Narrativamente, o filme apresenta um estilo claramente “Tarantiniano“, principalmente no uso da não linearidade para criar um efeito mais convincente, como visto em “Pulp Fiction“. A influência de Tarantino também se percebe nos plot twists inesperados e na atmosfera que remete ao gênero grindhouse, caracterizado por filmes de terror violentos e de estética low-budget.
Além disso, “Strange Darling” traz elementos da tensão psicológica presente nas obras de Hitchcock, como em “Psicose” (1960). Sua ambientação poderia facilmente ser associada também ao estilo dos irmãos Coen. Existe ainda uma sutil referência ao cinema giallo, perceptível no uso do vermelho e azul neon característicos de Dario Argento, bem como na escolha de uma protagonista feminina, um elemento frequente em sua filmografia.
Sobre a estrutura narrativa, o filme é dividido em seis capítulos, o que ajuda a dar coesão à cronologia fragmentada e instiga o espectador a desvendar o enredo.
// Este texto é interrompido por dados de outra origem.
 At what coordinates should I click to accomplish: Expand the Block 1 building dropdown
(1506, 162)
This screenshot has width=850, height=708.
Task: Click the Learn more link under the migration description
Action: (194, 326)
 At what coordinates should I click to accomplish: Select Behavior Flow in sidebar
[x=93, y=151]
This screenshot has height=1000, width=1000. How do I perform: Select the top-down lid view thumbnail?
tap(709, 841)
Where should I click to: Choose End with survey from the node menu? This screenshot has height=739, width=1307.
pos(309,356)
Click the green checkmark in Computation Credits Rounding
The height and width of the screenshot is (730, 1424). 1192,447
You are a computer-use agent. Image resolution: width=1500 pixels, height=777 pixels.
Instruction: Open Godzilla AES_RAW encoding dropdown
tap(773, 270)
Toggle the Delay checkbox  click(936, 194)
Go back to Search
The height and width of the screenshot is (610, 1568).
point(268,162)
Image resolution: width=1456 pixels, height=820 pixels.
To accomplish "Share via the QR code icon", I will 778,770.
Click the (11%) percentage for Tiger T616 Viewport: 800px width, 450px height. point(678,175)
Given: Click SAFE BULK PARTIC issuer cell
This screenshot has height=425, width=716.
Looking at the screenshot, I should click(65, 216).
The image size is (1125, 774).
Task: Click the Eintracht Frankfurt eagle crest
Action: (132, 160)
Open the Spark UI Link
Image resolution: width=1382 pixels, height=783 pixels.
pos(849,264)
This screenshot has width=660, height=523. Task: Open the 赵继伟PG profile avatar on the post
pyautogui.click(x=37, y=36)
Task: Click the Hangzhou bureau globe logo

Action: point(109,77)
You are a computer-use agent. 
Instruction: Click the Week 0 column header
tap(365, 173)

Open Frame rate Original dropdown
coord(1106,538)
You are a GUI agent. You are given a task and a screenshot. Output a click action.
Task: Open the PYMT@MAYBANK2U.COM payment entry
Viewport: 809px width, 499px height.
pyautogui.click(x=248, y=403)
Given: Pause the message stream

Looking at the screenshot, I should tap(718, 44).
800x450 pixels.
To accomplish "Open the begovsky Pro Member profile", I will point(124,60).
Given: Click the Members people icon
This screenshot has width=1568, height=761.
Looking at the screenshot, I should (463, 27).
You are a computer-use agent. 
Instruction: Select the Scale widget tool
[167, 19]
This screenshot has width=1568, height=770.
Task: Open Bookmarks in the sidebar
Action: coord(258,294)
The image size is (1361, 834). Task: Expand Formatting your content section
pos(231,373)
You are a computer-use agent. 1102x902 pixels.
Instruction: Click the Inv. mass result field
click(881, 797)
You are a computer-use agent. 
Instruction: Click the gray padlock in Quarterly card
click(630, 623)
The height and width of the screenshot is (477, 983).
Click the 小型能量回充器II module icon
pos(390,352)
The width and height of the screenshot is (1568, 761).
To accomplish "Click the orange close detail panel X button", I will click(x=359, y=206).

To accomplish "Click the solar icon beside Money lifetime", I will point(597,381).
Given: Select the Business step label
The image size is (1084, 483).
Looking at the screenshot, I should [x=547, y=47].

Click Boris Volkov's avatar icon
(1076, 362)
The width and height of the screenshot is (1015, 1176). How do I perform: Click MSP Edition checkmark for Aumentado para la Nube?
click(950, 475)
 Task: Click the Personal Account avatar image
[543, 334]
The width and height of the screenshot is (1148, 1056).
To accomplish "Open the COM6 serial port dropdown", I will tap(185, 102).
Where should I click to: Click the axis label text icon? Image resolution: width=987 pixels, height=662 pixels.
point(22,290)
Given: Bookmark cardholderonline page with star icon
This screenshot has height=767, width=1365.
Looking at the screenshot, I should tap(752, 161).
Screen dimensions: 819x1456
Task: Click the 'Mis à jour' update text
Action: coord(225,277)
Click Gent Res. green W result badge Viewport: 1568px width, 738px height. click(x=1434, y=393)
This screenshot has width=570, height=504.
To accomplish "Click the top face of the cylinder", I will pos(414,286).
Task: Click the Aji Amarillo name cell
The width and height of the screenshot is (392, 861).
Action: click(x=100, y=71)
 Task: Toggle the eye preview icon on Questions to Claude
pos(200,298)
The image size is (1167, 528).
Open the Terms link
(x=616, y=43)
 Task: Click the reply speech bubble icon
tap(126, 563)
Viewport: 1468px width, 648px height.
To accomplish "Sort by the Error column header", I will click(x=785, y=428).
Dependendo da experiência de quem assiste com narrativas cheias de reviravoltas, pode demorar um pouco até perceber que aquilo que é apresentado de uma forma, na verdade, não é bem assim.

Os créditos de abertura também contribuem para manipular nossa percepção, apresentando Willa Fitzgerald como “A Dama” e Kyle Gallner como “O Demônio“, uma escolha inteligentíssima que ganha ainda mais sentido no desfecho. A construção da tensão é constante, seja por meio do silêncio inquietante ou pelo uso do horror psicológico combinado ao slasher. A imprevisibilidade sobre “quem é o quê” faz com que o filme mantenha o espectador na ponta da cadeira.
As atuações são um dos pontos altos do longa. Willa Fitzgerald, conhecida por “Scream“, entrega uma performance cheia de nuances, convincente tanto como vítima quanto como uma personagem com segredos obscuros. Sua atuação é essencial para o impacto narrativo do filme. Kyle Gallner, um rosto frequente no terror moderno e que vai ser lembrado pelos mais “antigos” por seu papel em “Garota Infernal“, também impressiona com uma interpretação intensa e elétrica. A dinâmica entre os dois é fascinante e contribui para o caráter perturbador da trama.

Claro, o filme não é isento de falhas. Em alguns momentos, a previsibilidade toma conta, especialmente em cenas que acontecem exatamente como esperado. Além disso, algumas situações extrapolam os limites da verossimilhança. No entanto, isso faz parte do charme do cinema, que nem sempre precisa seguir regras rígidas da realidade.
Não é surpresa que “Strange Darling” tenha vindo dos mesmos produtores de “Noites Brutais” e “Entrevista com o Demônio”, filmes que também se destacam no terror contemporâneo. Mesmo com um orçamento modesto de 4 milhões de dólares, a produção consegue entregar um visual comparável a clássicos do gênero. Infelizmente, o filme chegou com certo atraso aos cinemas brasileiros, mas vale o ticket para quem busca uma experiência cinematográfica tensa, estilosa e cheia de reviravoltas.